%%

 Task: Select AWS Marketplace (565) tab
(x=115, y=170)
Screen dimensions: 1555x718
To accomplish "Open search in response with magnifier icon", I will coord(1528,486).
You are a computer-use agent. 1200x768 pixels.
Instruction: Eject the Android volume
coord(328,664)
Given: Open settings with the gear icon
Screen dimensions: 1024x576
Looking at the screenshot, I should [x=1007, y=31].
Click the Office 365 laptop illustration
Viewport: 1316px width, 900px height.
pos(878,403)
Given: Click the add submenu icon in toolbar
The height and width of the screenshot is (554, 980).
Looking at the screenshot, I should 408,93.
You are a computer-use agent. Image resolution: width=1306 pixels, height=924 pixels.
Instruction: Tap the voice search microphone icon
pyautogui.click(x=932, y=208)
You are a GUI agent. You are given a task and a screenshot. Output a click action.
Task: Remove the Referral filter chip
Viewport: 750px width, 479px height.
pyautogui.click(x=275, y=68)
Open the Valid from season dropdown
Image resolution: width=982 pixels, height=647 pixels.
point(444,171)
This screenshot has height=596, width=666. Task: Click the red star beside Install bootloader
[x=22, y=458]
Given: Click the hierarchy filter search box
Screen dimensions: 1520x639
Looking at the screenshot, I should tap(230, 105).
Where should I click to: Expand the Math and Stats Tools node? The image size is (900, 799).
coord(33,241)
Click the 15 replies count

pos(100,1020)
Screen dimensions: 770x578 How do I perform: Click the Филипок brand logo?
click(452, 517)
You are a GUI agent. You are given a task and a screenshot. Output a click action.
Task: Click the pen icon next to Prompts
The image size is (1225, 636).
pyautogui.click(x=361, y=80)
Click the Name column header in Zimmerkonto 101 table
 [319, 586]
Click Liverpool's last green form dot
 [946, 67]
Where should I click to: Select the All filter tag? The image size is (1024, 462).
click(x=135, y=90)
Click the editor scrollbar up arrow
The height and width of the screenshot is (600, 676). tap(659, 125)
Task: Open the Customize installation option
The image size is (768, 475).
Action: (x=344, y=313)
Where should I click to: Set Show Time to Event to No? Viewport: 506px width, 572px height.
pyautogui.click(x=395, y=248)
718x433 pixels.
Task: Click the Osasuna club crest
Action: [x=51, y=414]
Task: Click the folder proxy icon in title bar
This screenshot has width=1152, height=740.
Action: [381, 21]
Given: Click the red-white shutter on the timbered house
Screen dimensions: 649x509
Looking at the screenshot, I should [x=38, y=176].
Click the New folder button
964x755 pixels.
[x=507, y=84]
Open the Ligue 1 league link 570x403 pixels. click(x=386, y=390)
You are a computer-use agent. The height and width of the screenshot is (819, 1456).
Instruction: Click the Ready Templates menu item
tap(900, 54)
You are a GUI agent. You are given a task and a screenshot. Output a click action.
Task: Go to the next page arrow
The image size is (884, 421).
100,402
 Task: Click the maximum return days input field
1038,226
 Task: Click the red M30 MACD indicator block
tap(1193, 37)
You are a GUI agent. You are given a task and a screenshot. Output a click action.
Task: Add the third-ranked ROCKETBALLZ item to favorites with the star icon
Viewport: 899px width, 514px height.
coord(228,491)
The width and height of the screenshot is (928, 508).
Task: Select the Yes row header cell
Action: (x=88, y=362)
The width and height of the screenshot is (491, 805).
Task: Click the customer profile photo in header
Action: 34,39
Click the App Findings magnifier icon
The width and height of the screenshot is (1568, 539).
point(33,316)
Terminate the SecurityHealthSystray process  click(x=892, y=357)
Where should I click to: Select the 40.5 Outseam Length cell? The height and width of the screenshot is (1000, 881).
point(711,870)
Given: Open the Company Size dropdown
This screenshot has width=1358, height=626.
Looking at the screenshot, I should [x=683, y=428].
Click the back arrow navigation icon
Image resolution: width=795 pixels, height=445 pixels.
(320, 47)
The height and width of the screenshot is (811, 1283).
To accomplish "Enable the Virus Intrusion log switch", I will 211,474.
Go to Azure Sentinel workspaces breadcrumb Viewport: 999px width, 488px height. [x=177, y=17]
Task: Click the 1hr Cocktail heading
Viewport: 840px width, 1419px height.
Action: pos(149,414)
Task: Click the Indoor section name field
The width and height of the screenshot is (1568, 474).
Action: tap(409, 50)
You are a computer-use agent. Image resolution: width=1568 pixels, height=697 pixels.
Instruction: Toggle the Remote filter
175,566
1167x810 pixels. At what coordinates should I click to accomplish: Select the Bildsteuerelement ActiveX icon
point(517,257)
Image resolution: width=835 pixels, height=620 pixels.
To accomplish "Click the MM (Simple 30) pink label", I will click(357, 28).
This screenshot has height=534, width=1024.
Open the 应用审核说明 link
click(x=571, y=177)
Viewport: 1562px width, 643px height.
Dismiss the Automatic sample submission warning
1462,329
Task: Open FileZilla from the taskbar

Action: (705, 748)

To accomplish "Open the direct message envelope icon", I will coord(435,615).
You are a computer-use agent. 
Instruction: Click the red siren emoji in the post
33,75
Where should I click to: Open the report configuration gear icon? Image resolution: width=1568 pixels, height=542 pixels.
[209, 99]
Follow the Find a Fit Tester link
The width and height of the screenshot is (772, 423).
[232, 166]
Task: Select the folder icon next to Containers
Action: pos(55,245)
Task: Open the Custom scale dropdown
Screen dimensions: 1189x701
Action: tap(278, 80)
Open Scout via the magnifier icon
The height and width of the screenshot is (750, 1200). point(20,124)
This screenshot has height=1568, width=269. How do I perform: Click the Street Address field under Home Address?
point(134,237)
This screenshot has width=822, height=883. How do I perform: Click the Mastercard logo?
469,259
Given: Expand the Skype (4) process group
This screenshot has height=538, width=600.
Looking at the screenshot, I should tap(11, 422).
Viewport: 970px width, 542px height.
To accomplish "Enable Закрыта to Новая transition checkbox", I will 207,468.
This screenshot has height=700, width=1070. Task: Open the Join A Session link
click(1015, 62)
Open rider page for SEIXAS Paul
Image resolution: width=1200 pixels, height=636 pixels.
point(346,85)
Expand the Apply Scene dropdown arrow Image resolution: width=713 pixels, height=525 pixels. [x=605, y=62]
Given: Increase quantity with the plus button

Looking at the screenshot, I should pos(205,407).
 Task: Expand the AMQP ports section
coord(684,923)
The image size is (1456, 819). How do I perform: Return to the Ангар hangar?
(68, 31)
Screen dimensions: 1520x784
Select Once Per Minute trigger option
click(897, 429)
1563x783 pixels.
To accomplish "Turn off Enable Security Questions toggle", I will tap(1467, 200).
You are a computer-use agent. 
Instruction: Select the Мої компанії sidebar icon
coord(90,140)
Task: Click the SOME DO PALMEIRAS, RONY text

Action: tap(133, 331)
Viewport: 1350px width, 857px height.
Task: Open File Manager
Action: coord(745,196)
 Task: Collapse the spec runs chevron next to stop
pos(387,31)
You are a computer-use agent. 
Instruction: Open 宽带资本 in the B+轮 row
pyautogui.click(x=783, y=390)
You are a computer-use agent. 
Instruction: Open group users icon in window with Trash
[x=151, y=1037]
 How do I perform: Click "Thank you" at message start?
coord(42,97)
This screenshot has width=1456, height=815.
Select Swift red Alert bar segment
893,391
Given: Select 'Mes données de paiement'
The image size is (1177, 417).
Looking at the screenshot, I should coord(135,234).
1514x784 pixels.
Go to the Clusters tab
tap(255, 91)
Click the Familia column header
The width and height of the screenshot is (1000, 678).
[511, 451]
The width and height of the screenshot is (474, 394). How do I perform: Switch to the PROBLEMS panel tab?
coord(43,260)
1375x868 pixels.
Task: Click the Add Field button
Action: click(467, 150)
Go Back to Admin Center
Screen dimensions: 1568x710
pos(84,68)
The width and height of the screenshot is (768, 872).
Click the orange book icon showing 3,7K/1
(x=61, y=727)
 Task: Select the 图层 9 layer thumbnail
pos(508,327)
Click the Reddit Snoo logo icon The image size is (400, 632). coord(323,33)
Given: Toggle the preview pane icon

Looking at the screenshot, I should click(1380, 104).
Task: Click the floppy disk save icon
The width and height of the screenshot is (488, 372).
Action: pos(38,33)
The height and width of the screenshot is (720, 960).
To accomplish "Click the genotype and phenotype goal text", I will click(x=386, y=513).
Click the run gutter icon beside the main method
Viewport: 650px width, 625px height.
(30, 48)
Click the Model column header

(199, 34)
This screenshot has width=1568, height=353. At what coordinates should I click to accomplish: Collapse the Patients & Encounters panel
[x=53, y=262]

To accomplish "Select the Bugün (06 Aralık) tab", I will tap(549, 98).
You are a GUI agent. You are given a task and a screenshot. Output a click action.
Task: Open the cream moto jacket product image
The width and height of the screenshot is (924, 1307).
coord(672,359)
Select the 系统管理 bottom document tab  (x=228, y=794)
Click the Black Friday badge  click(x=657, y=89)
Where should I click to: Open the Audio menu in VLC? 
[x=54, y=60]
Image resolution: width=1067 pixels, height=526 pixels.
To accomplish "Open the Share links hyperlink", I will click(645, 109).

%%

EXERCISE GOAL ::
Counting the lines above that hold "process", reply with the number and no other words.

SOLUTION ::
2